Nicolas Sarkozy commémore l'armistice de la guerre de 1914-1918, le 11 novembre 2011, au pied de l'Arc de Triomphe. — LIONEL BONAVENTURE / AFP

«Nicolas Sarkozy utilise les moyens de l'Etat à des fins de campagne électorale.» Benoît Hamon a dégainé le premier, mais c’est bien le Parti socialiste lui-même qui a saisi ce mercredi la Commission nationale des comptes de campagne et des financements politiques (CNCCFP) sur le coût des déplacements de Nicolas Sarkozy. Ceux-ci, selon le PS, relèvent en effet d'une campagne électorale et non de l’exercice de la fonction présidentielle.

Les socialistes accusent le chef de l'Etat de se servir de ses visites en province, aux frais de l'Etat, pour préparer l'élection présidentielle de 2012. Les déplacements du président sortant, qui n'a pas encore fait acte de candidature pour un second quinquennat, «relèvent d'actes de propagande», écrivent les députés PS Pascal Terrasse et Daniel Vaillant dans une lettre au président du CNCCFP, François Logerot.

Des frais pas intégrés aux comptes de campagne

«Nous estimons que la démarche de Nicolas Sarkozy ne relève pas de ses fonctions de président de la République mais de celles de candidat à sa propre succession», accusent les deux parlementaires. «Le président de la République se sert de l'argent des contribuables pour financer sa stratégie de communication». Le PS prend pour exemple le déplacement de vendredi dernier au Triscastin, dans la Drôme, où le Président «a utilisé la tribune qui lui était offerte pour attaquer l'un de ses adversaires sur ses propositions relatives à la politique énergétique de la France».

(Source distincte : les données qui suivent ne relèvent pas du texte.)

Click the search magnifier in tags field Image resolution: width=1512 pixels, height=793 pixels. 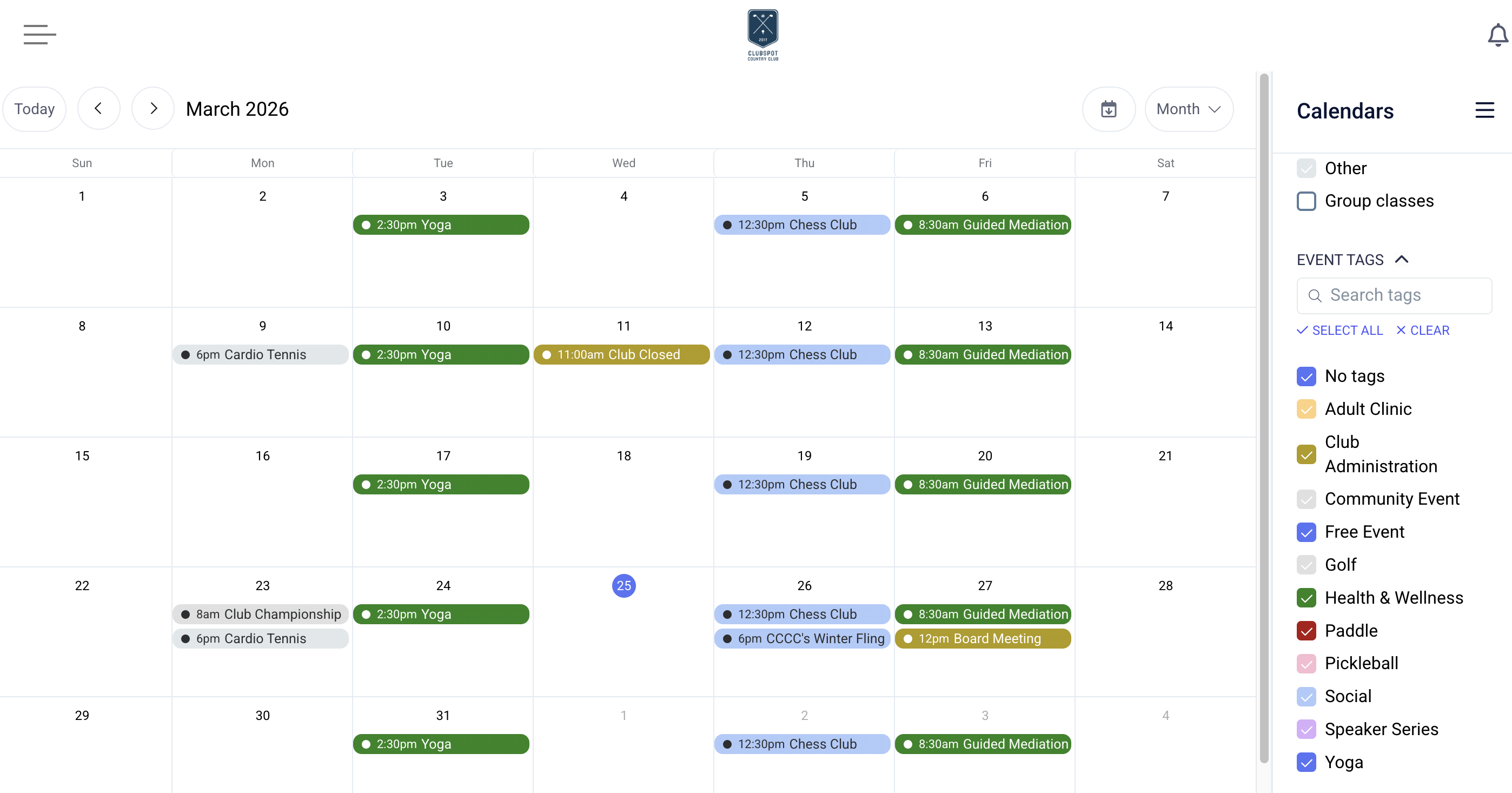pos(1315,296)
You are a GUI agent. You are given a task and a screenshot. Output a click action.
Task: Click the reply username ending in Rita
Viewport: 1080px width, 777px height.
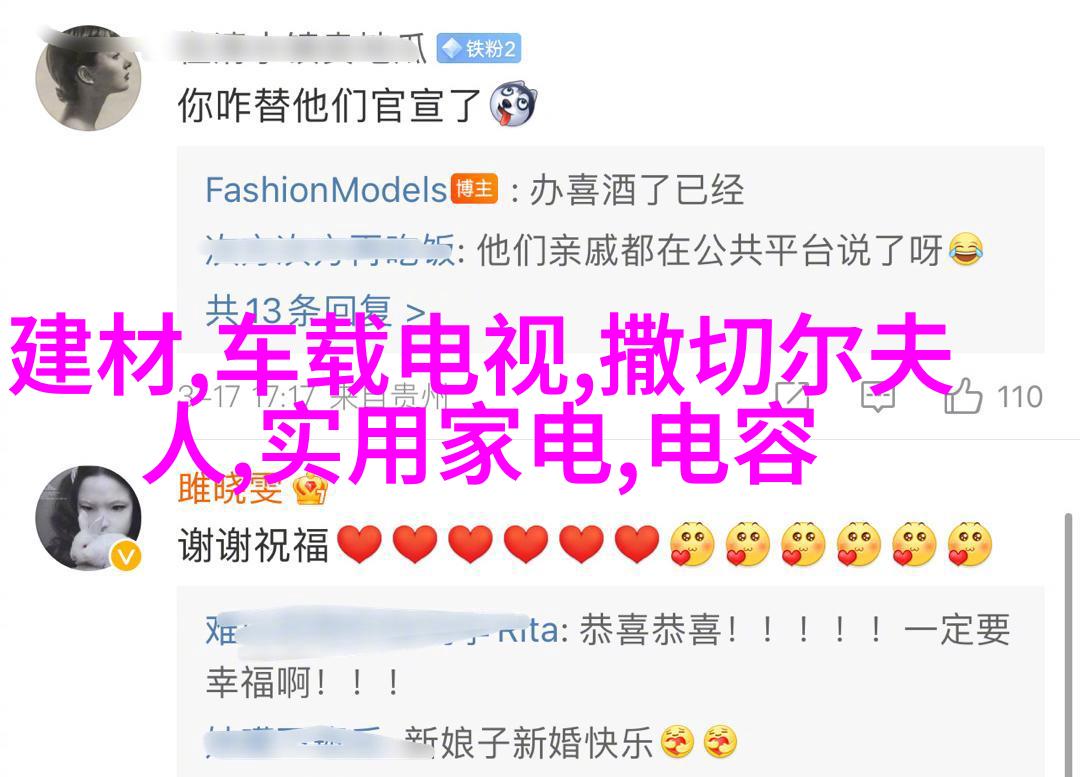[382, 630]
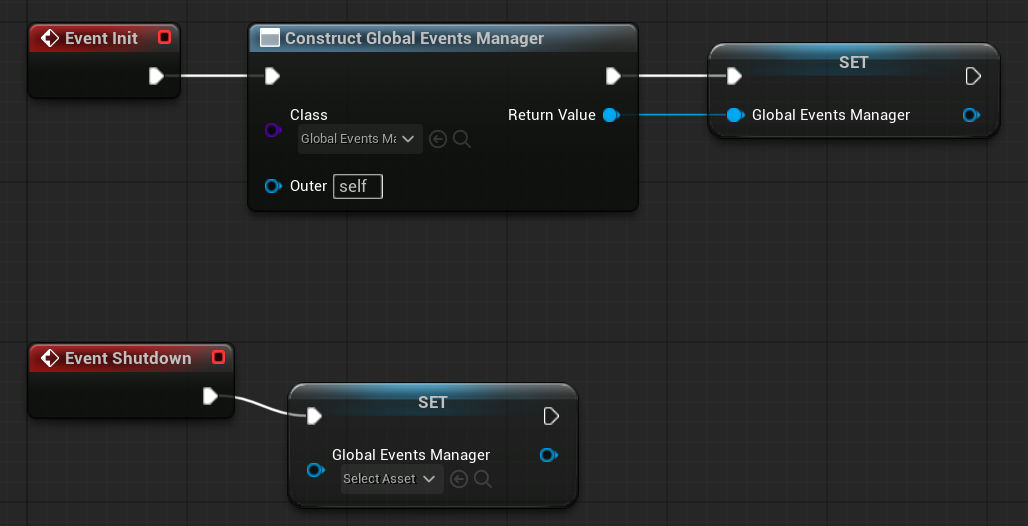Browse to the asset in the bottom SET node
Image resolution: width=1028 pixels, height=526 pixels.
coord(483,479)
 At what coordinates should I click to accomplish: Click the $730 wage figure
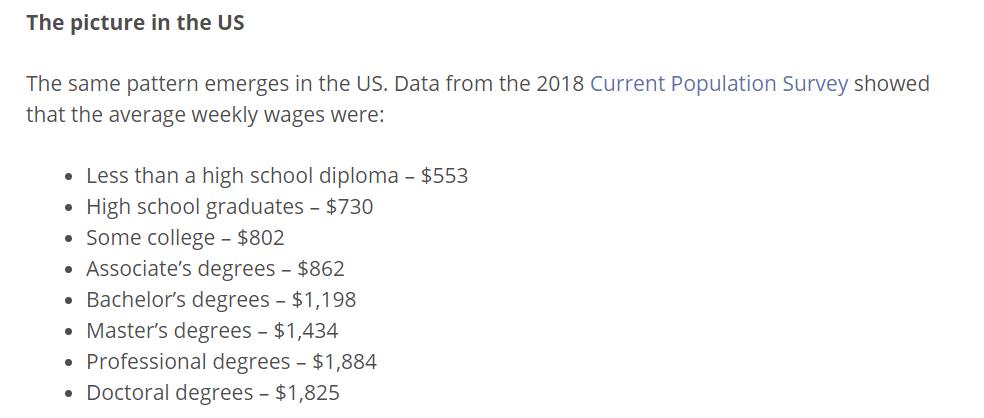coord(350,207)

«Les frais engagés lors de ce déplacement qui s'inscrit dans le cadre de la campagne présidentielle n'ont pas été intégrés aux comptes de campagne de Nicolas Sarkozy», notent Daniel Vaillant et Pascal Terrasse. Les deux hommes demandent à la commission de «déterminer s'il est légitime que les frais engagés par le président de la République lors de déplacements qui relèvent d'actes de propagande soient assumés par le contribuable, et s'ils doivent ou non entrer dans le cadre des comptes de campagne».